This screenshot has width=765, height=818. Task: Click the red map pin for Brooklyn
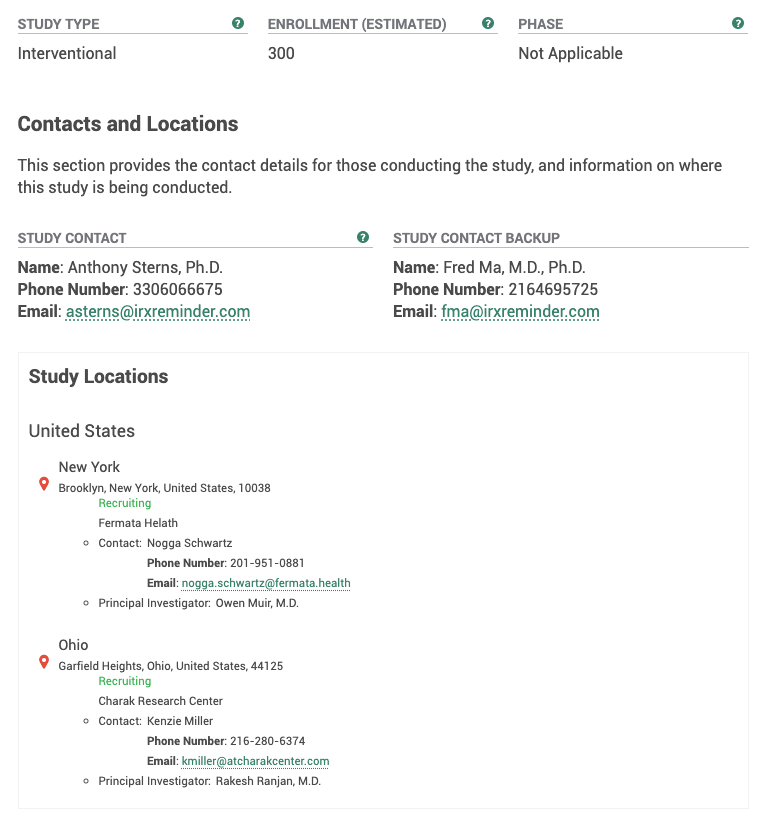[x=44, y=484]
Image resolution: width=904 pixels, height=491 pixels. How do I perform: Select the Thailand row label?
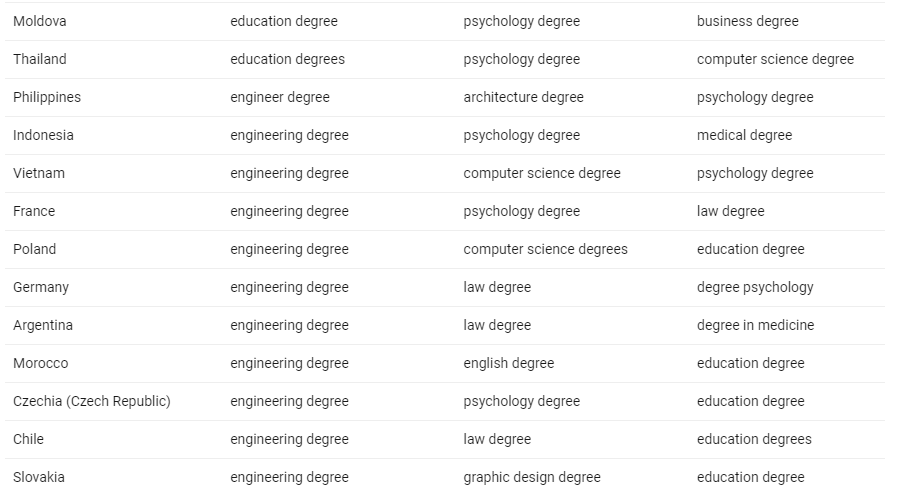[x=40, y=59]
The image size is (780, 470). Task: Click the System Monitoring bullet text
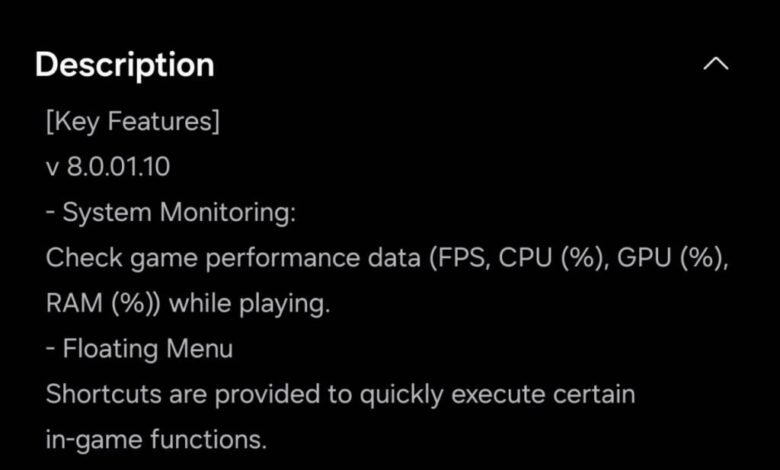[171, 212]
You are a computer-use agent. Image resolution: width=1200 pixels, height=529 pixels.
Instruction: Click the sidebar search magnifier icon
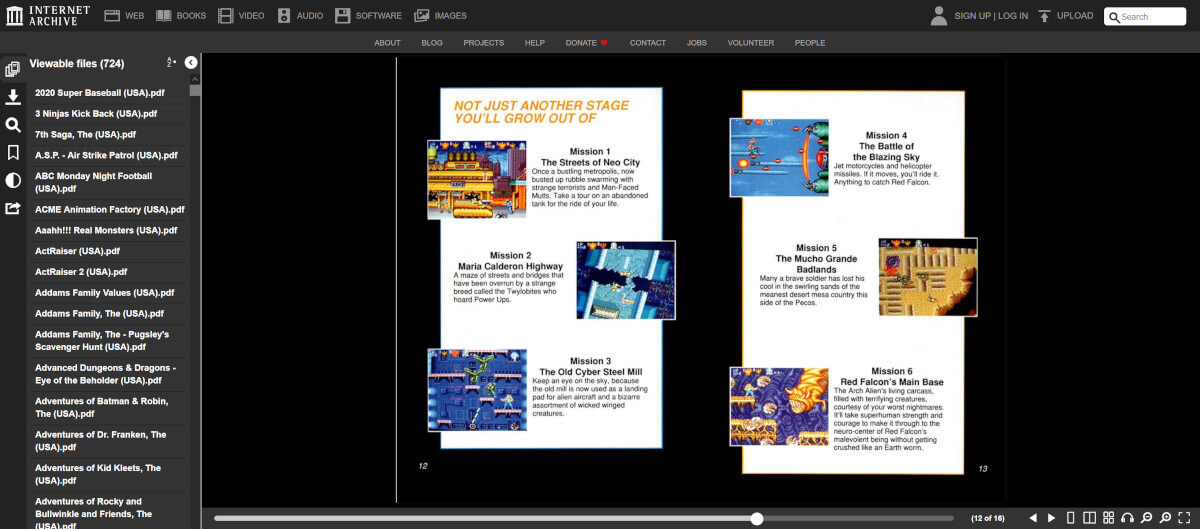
───
- **Goal of the exercise**: Start at the top line above and repeat the records verbatim, leaving images out.

- **Response to this task**:
This screenshot has width=765, height=818. Task: Click the red map pin for Brooklyn
[x=44, y=484]
Image resolution: width=904 pixels, height=491 pixels. How do I perform: Select the Thailand row label?
[x=40, y=59]
The image size is (780, 470). Task: Click the System Monitoring bullet text
[171, 212]
You are a computer-use agent. Image resolution: width=1200 pixels, height=529 pixels.
Instruction: Click the sidebar search magnifier icon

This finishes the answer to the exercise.